Uses of Poisonous Plants

Toxicity in plants is often a matter of application and degree. Many plant medicines derive from deadly poisons, and many medicines are poisons if overused. Poisons also have their uses in the world.

Foxglove

Digitalis, foxglove, grows in many gardens. Its tall spikes of purple, rose, or white tubular flowers add drama and focus to many borders. The plant is also hardy, at least in central California, and as invasive as can be. It gave medicine one of the first cardiac remedies, slowing and strengthening the heartbeat and preventing atrial fibrillation. Digitalis has lengthened many lives, while enlivening the garden. One warning sign of digitalis poisoning, supposed to occur with ingestion of the minutest bit of plant matter, is a yellow-green tinge to the vision.

Buckeye

The Buckeye, Aesculus Californicus, is a tree or bush of almost magical beauty. It leafs out and flowers in early spring, the cone-shaped pink-tinged blossoms flooding the neighborhood with a delicate scent. It also is the first tree to drop its leaves in summer, baring twisted silver limbs to decorate the paths through California woodlands. It carries a poison so powerful that it is said to poison the honey of any bees that gather its nectar. Some tribes, the Zayante among them, used buckeye poison to catch fish, by powdering the large chestnut-like seeds and dropping them in pools. Stunned fish would float to the top of the water. In hard times, various tribes ate the buckeye itself, leaching out the poison first by soaking.

Belladonna

The Belladonna plant, Atropa belladonna, is known in the American west as Deadly Nightshade. It is a weedy looking plant with small black berries. Its poison, atropine, is actually gathered from many plants of this species. All are solanum, a group which also includes eggplants and potatoes. Atropine is still used to treat heart trouble, and sometimes in certain types of glaucoma. Cleopatra used it to dilate the pupils of her eyes, which was then believed to add allure. It was also used as an ordeal drug by several American tribes, though this atropine was generally derived from jimsonweed.

Chrysanthemum

Some chrysanthemums bear a useful poison. The variety Pyrethrum, Chrysanthemum cinerariaefolium, is the source of an effective natural insecticide, pyrethrin. This preparation poisons all insects, and in lower concentrations seems to repel mosquitoes and their many kin, but without doing much harm to mammal species. Pyrethrin does poison fish, but usually not birds. The poison is derived from the seed cases of the flowers. It biodegrades readily when exposed to sunlight.

Poppy

Opium, poppy latex, is a deadly and seductive poison, but has also been a friend and blessing for those with intractable pain. Produced from the immature seedpods of the Papaver somniferum, it is most often processed into morphine and heroin for the lucrative drug trade. Through generations, the poppy has been bred to produce ever more powerful latex, and the technology of drug production has also increased in deadly sophistication. At the same time, various synthetic opioids, such as percocet and fentanyl, whose effects are more standardized and predictable, have found a place in medicine. Morphine is still the standard for battlefield conditions, however. The poppy plant itself bears lovely flowers of red, orange, or white, and is grown in many gardens as an ornamental.

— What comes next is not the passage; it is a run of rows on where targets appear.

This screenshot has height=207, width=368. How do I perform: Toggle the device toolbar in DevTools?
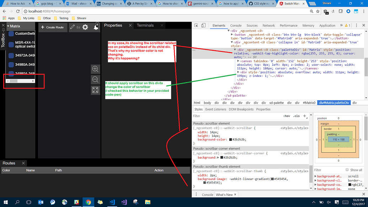tap(203, 25)
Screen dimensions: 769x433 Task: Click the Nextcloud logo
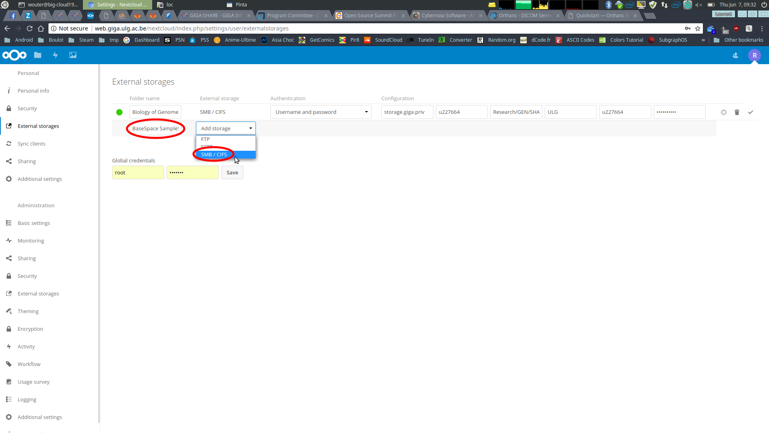point(14,55)
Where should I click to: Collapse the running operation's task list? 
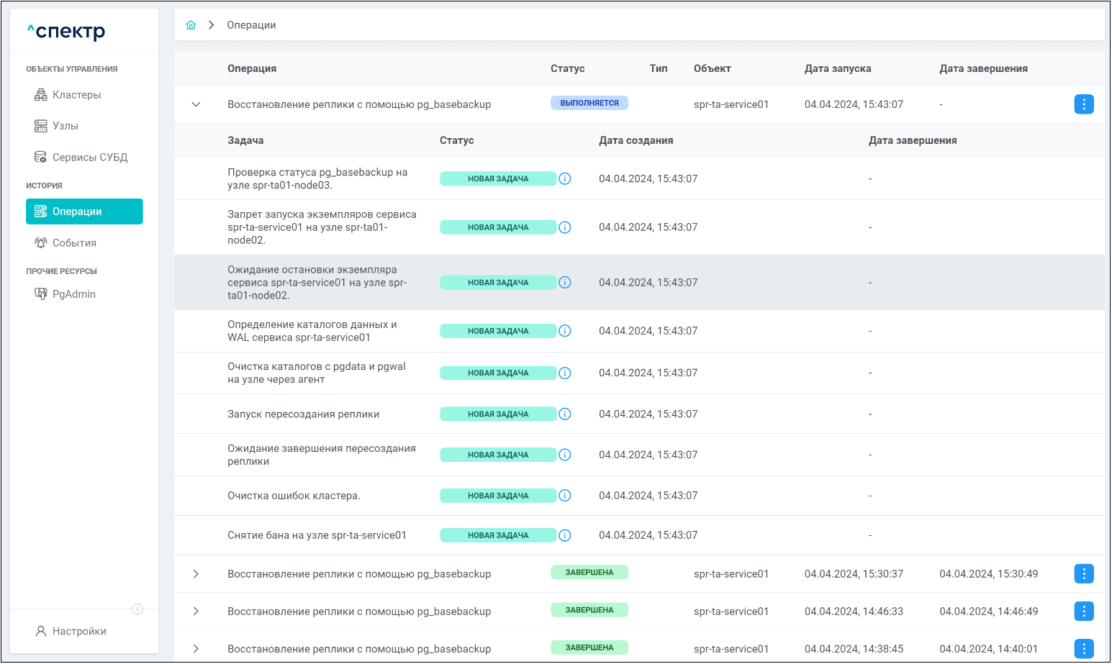[196, 104]
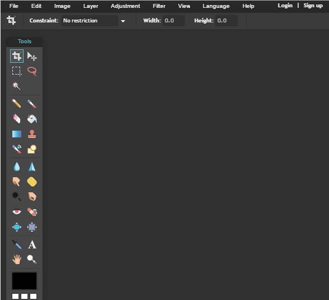
Task: Pick the Eraser tool
Action: pyautogui.click(x=17, y=119)
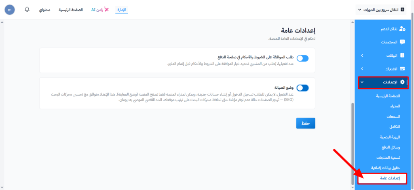The width and height of the screenshot is (414, 190).
Task: Click the communities chat bubble icon
Action: pyautogui.click(x=402, y=42)
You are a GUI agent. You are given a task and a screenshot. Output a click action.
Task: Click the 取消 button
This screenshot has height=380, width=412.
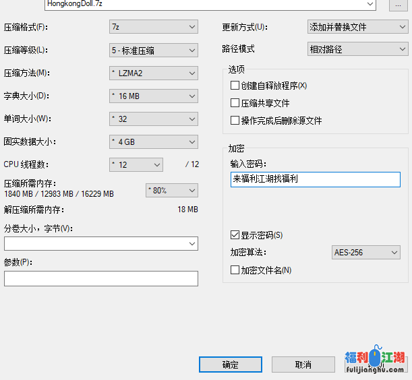coord(303,365)
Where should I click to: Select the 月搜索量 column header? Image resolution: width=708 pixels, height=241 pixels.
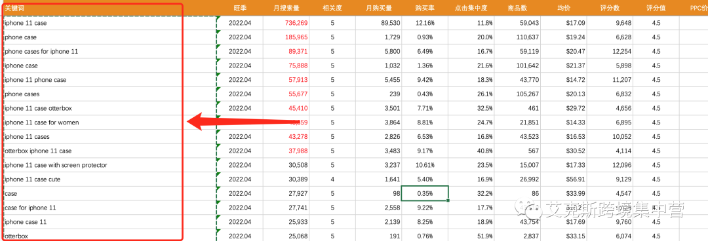coord(286,8)
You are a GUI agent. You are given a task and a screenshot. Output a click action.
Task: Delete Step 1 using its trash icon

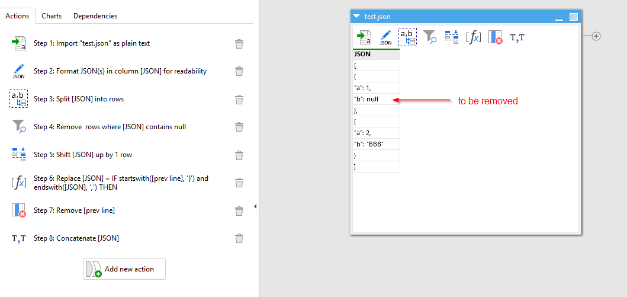click(239, 44)
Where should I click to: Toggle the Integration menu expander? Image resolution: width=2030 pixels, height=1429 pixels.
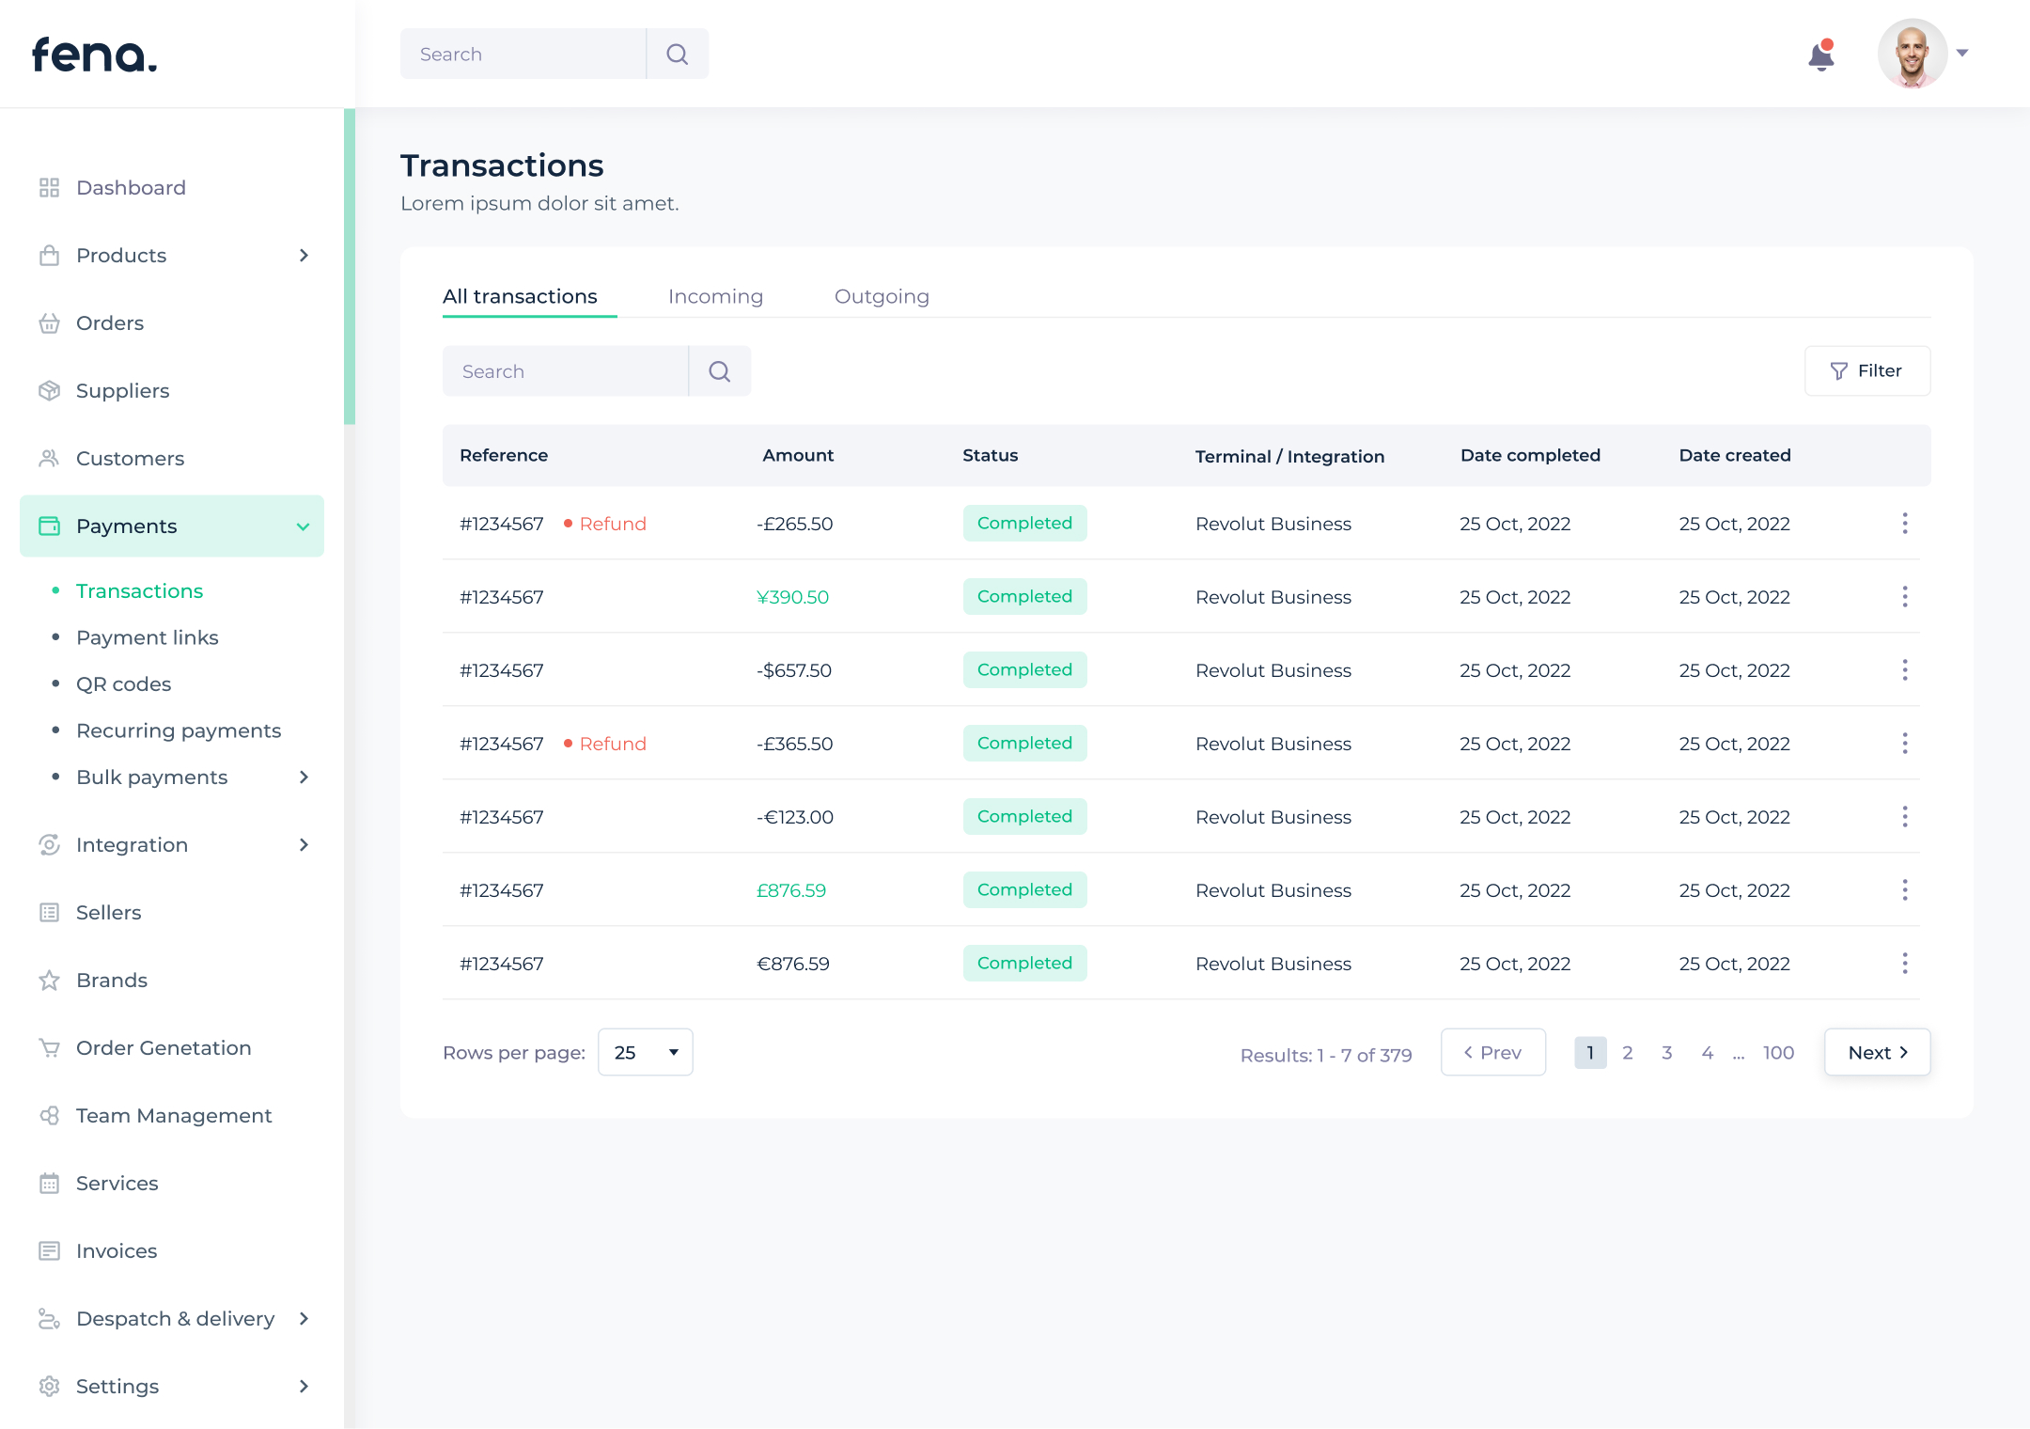pyautogui.click(x=305, y=844)
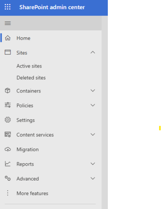Click the Policies sliders icon
The image size is (161, 209).
click(8, 105)
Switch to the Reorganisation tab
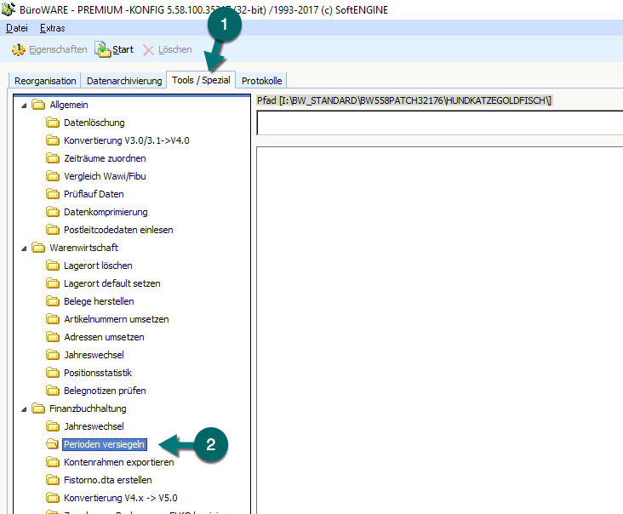 pos(45,81)
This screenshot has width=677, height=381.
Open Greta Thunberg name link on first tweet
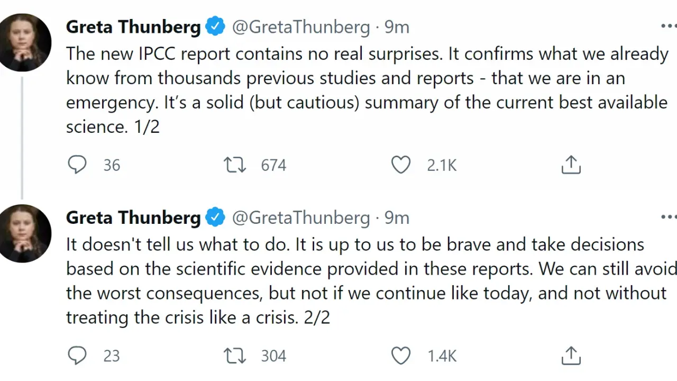coord(133,27)
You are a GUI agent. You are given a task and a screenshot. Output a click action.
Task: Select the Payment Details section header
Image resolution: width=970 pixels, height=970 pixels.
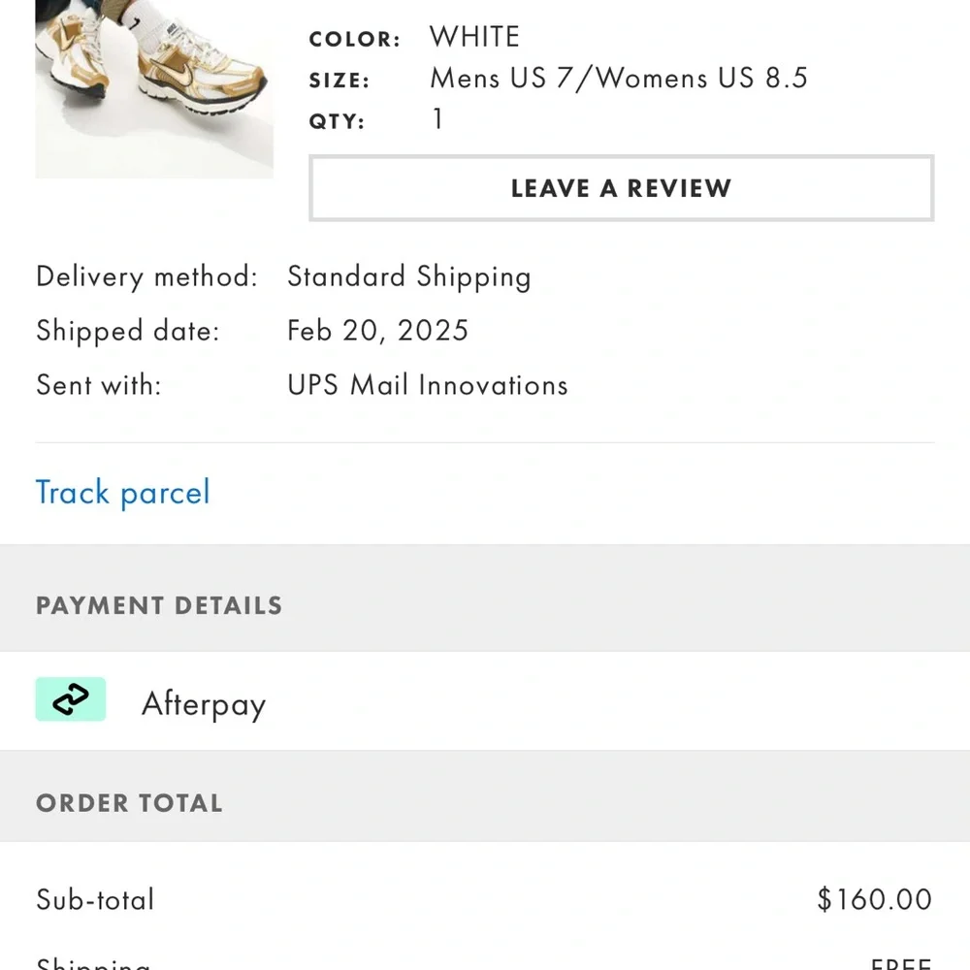159,605
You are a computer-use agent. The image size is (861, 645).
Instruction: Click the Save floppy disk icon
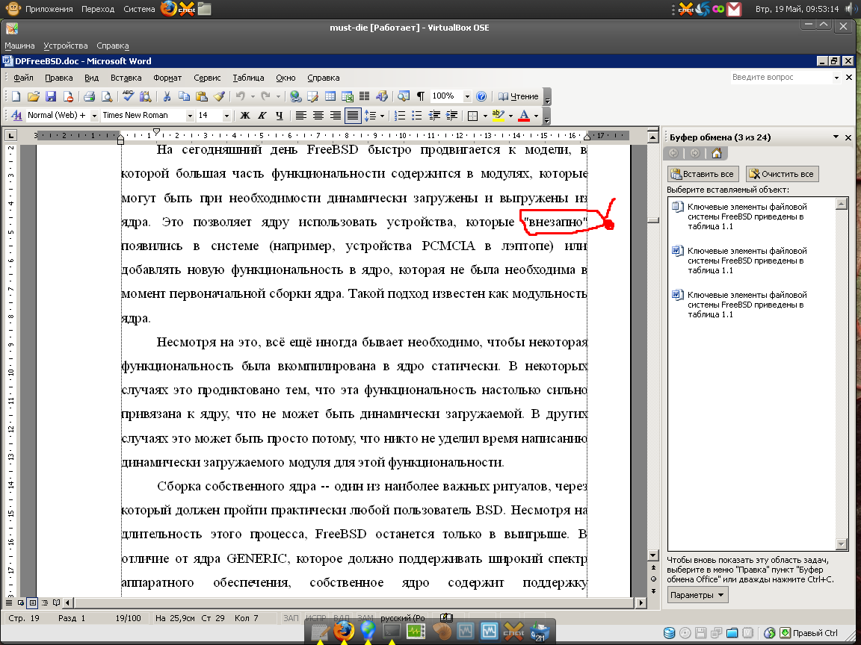pyautogui.click(x=51, y=96)
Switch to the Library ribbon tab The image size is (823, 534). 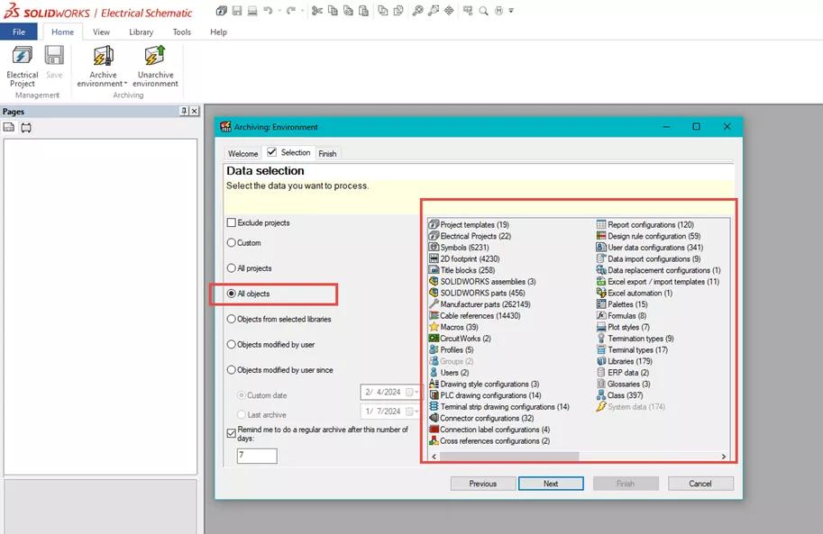coord(142,32)
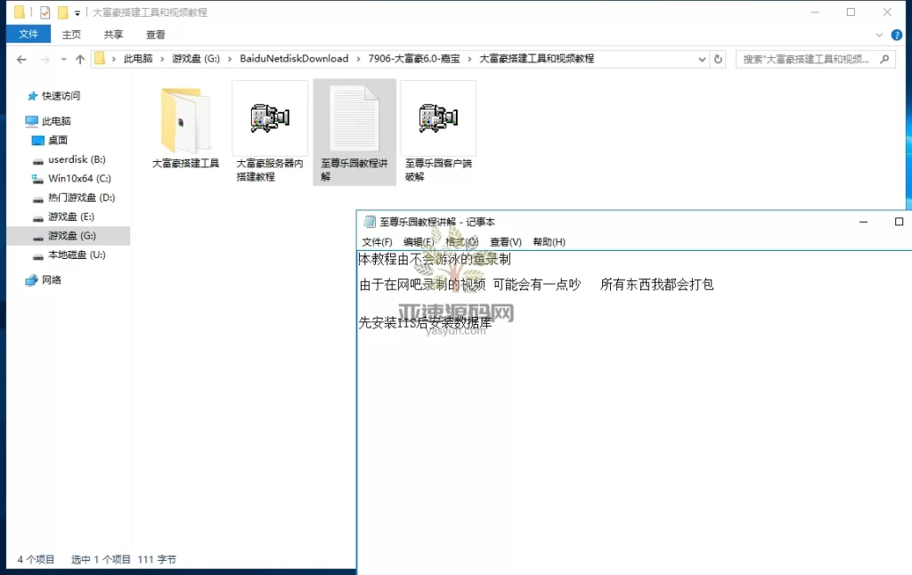Click the back navigation arrow
The image size is (912, 575).
point(20,58)
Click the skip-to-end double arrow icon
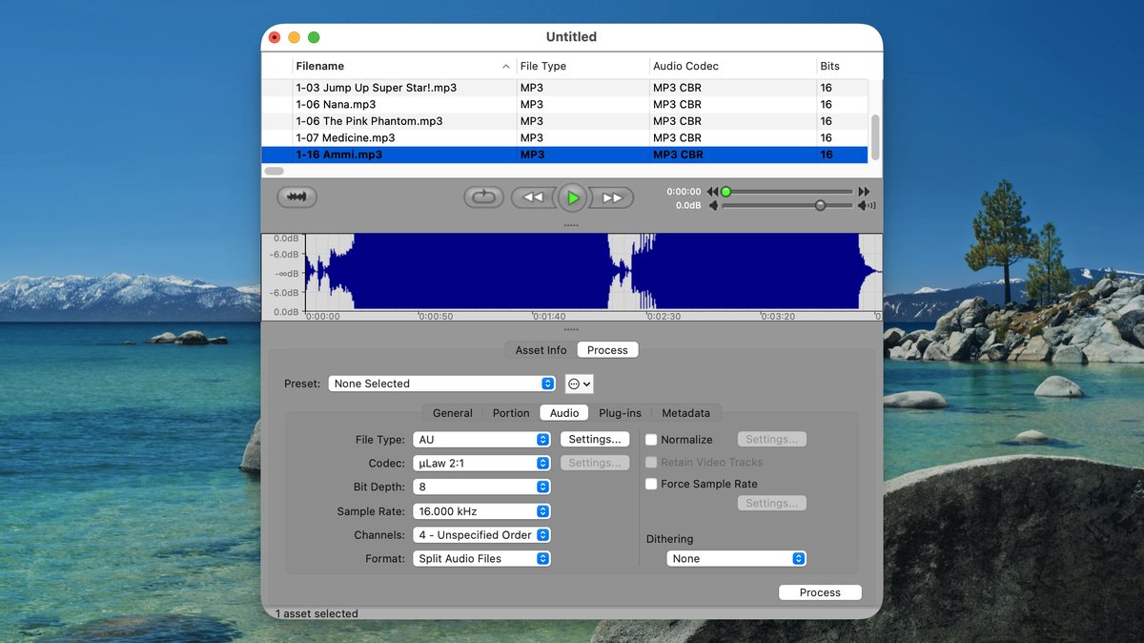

Poison exists in nature, but it is often created by the way a plant is used, rather than by the plant itself. The concentration of poppy juice and coca alkaloids converts these relatively benign substances to poisons, most useful only in illicit commerce. The gentle medicines we take from some plants may sometimes be more useful than the harsh chemical compounds brought to us by clinical science. Used thoughtlessly or to excess, either kind of compound may be poison.